- **Problem**: Lay out the rows between the lines holding "For every named target in this 998×720" and "website privacy and cookie policy (559, 1393)", inclusive, as a two-column CSV with the columns text and answer. Give one CSV line per row, and put each value in its own quoted field with any line breaks turned into spaces.
## Start
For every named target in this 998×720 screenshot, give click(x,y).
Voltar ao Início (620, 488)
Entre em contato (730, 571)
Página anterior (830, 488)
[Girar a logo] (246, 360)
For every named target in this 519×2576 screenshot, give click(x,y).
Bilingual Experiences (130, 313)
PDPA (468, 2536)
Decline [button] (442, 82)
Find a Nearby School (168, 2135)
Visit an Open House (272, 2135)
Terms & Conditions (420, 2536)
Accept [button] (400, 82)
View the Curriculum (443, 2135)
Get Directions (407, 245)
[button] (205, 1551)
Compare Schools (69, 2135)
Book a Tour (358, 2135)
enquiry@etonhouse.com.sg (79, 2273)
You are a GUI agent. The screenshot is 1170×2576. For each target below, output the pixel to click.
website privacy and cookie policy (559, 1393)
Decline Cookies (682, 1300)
## End
## Start
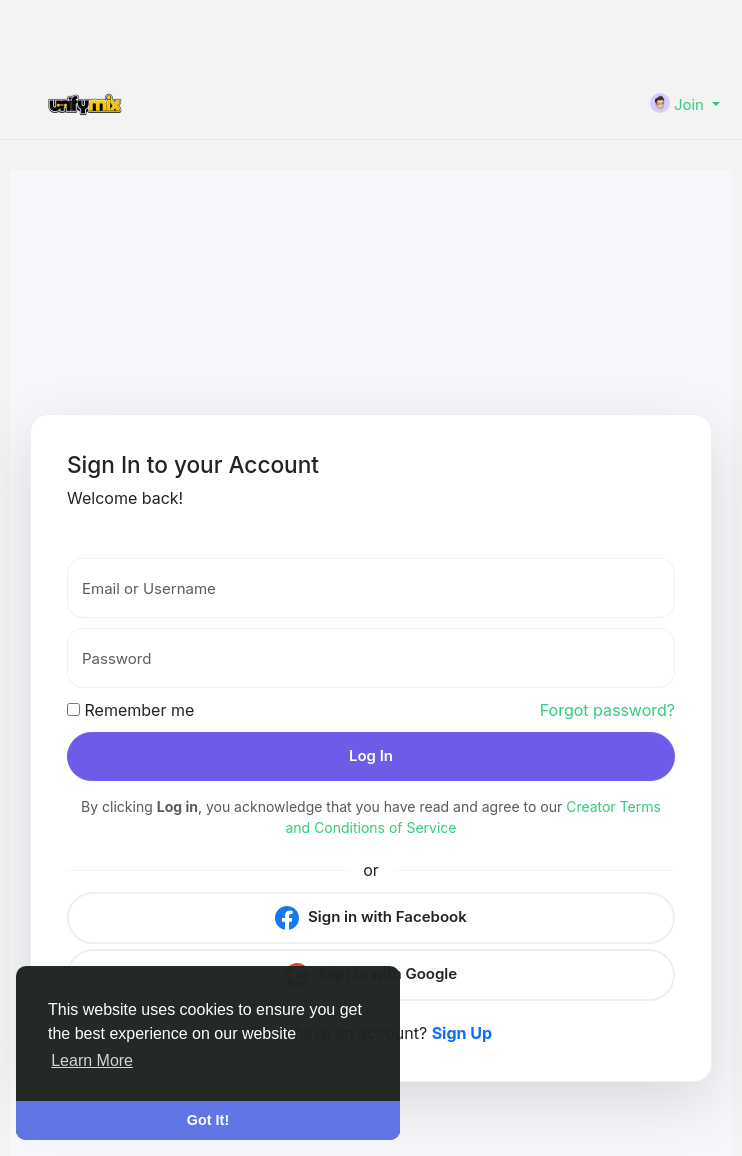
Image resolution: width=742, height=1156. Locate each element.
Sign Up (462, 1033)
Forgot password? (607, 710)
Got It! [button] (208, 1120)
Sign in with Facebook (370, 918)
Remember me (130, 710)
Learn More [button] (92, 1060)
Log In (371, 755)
## End
- **Solution to the problem**:
text,answer
"For every named target in this 998×720 screenshot, give click(x,y). Voltar ao Início","(620, 488)"
"Entre em contato","(730, 571)"
"Página anterior","(830, 488)"
"[Girar a logo]","(246, 360)"
"For every named target in this 519×2576 screenshot, give click(x,y). Bilingual Experiences","(130, 313)"
"PDPA","(468, 2536)"
"Decline [button]","(442, 82)"
"Find a Nearby School","(168, 2135)"
"Visit an Open House","(272, 2135)"
"Terms & Conditions","(420, 2536)"
"Accept [button]","(400, 82)"
"View the Curriculum","(443, 2135)"
"Get Directions","(407, 245)"
"[button]","(205, 1551)"
"Compare Schools","(69, 2135)"
"Book a Tour","(358, 2135)"
"enquiry@etonhouse.com.sg","(79, 2273)"
"You are a GUI agent. The screenshot is 1170×2576. For each target below, output the pixel to click. website privacy and cookie policy","(559, 1393)"